Write a function which iteratively calls estimate_factor_returns on every data frame in the dictionary called “frames” above, and returns a univariate time series containing the coefficient on the alpha factor for each date. Since only the alpha factor return is saved, style and industry factor returns are discarded by this procedure.

def iteratively_call_estimate_factor_return(frames, alpha_factors):
    # DataFrame to store alpha factors and their corresponding time series
    all_alpha_factor_returns = pd.DataFrame(index=frames.keys())

    # Iterate through each date and DataFrame in the frames dictionary
    for date, df in frames.items():
        for alpha in alpha_factors:
            # Call the estimate_factor_returns function for each alpha factor
            factor_returns = estimate_factor_returns(alpha, df)
            # Extract the alpha factor return and store it with the corresponding date
            all_alpha_factor_returns.loc[date, alpha] = factor_returns.get(alpha, np.nan)

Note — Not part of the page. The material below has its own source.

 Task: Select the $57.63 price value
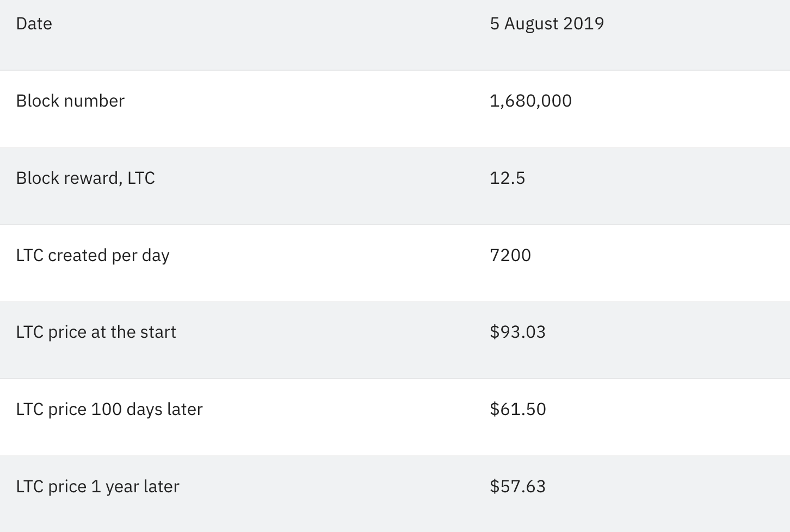pos(517,487)
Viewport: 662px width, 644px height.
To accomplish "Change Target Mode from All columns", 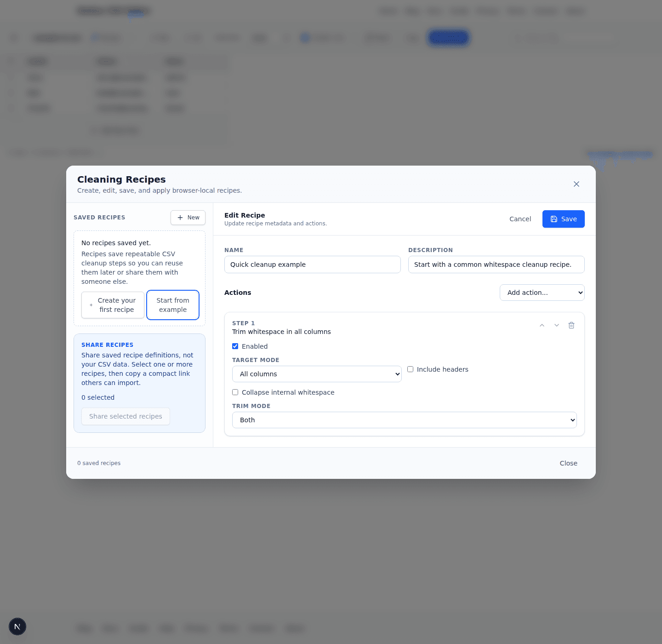I will click(317, 374).
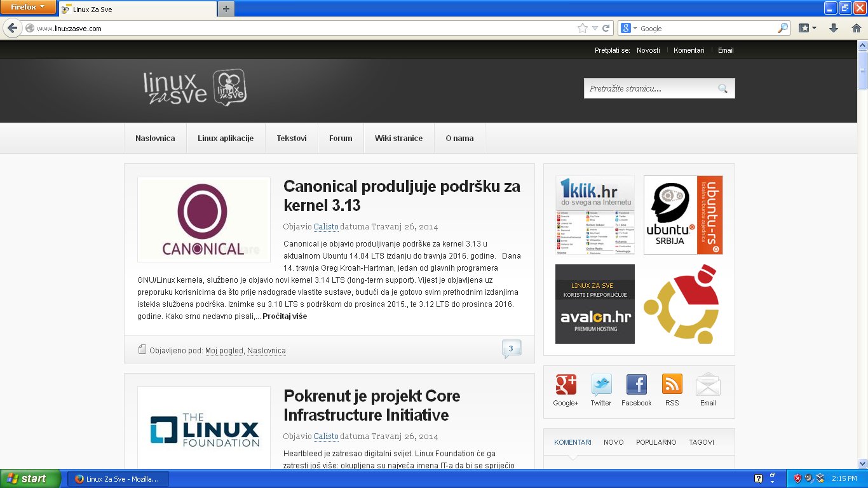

    return all_alpha_factor_returns

# Example usage
alpha_factors = ['STREVRSL', 'PROFIT', 'SENTMT']
alpha_time_series_df = iteratively_call_estimate_factor_return(frames, alpha_factors)

problem 3

For each of the potential alpha factors STREVRSL, PROFIT, SENTMT, run the function created in Problem 2 and plot the cumulative sum of the resulting time series. Do any of these qualify as potential alpha factors? Do the cumulative returns from the plot represent returns on any tradable assets or portfolios?

plt.plot(pd.Series(alpha_time_series_df["STREVRSL"]).cumsum(), label="STREVRSL")
plt.plot(pd.Series(alpha_time_series_df["PROFIT"]).cumsum(), label="PROFIT")
plt.plot(pd.Series(alpha_time_series_df["SENTMT"]).cumsum(), label="SENTMT")

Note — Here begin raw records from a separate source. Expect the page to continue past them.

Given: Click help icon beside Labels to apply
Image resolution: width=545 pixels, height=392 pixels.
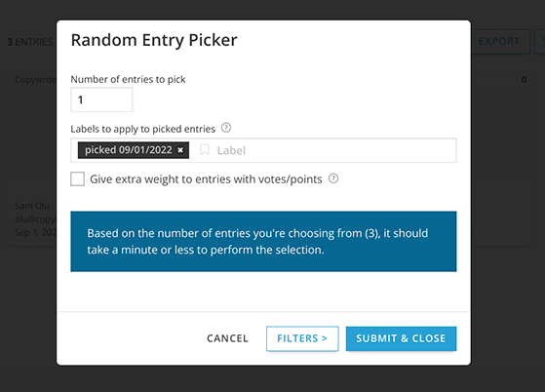Looking at the screenshot, I should [226, 128].
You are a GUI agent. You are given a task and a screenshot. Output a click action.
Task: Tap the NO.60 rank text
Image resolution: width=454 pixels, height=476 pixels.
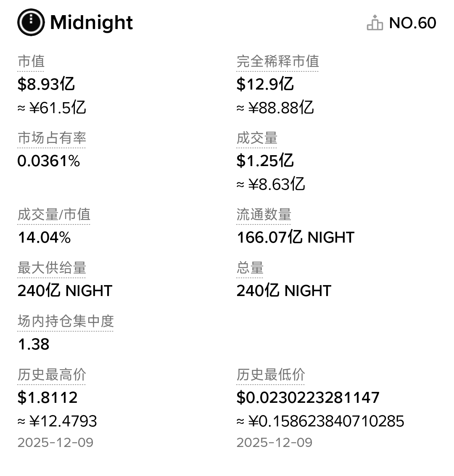tap(412, 23)
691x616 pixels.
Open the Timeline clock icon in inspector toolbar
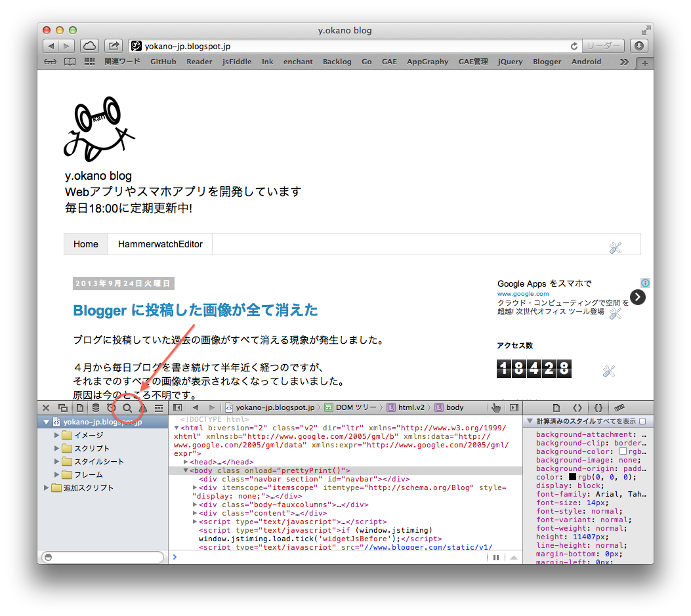click(110, 407)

plt.title("Cumulative Returns of Potential Alpha Factors")
plt.xlabel("Date")
plt.ylabel("Cumulative Returns")
plt.legend()
plt.xticks(rotation=45)
plt.xticks(np.arange(0, len(alpha_time_series_df.index), 50), alpha_time_series_df.index[np.arange(0, len(alpha_time_series_df.index), 50)])
plt.show()

An alpha factor is a variable or set of variables that a model uses to predict stock returns. To qualify as a potential alpha factor, a variable should ideally show a consistent ability to generate excess returns over a benchmark.

STREVRSL shows a steep upward trend, which suggests that this factor might have been predictive of positive returns over the period shown. If these returns are risk-adjusted and beat a benchmark, STREVRSL could be considered a strong alpha factor.

PROFIT and SENTMT exhibit a more modest upward trajectory. This suggests that while they may have some predictive power, their ability to generate excess returns isn’t as pronounced as STREVRSL within the time frame of the data.

Part 4: Do the cumulative returns from the plot represent returns on any tradable assets or portfolios? The cumulative returns plotted for these alpha factors represent theoretical returns based on a model’s predictions. They are not directly the returns of tradable assets but indicate how an investment strategy based on these factors might have performed. To translate these into actual tradable strategies:

The factors would need to be a part of a trading model that determines how much to invest in different assets.

The model would adjust its positions regularly based on updated factor scores and predictions.

Transaction costs, slippage, market impact, and other real-world trading constraints would affect the actual returns realized.

The model’s predictions would need to be converted into portfolio weights, and these weights would then be used to construct a portfolio of stocks or other assets.

The plotted cumulative returns suggest how a strategy solely based on these alpha factors might have accumulated gains over time, but translating these theoretical returns into actual tradable strategies requires a comprehensive investment model and consideration of trading costs and constraints. If the factors are robust and continue to perform well out-of-sample (i.e., in future unseen data), they might be incorporated into real trading strategies or investment portfolios.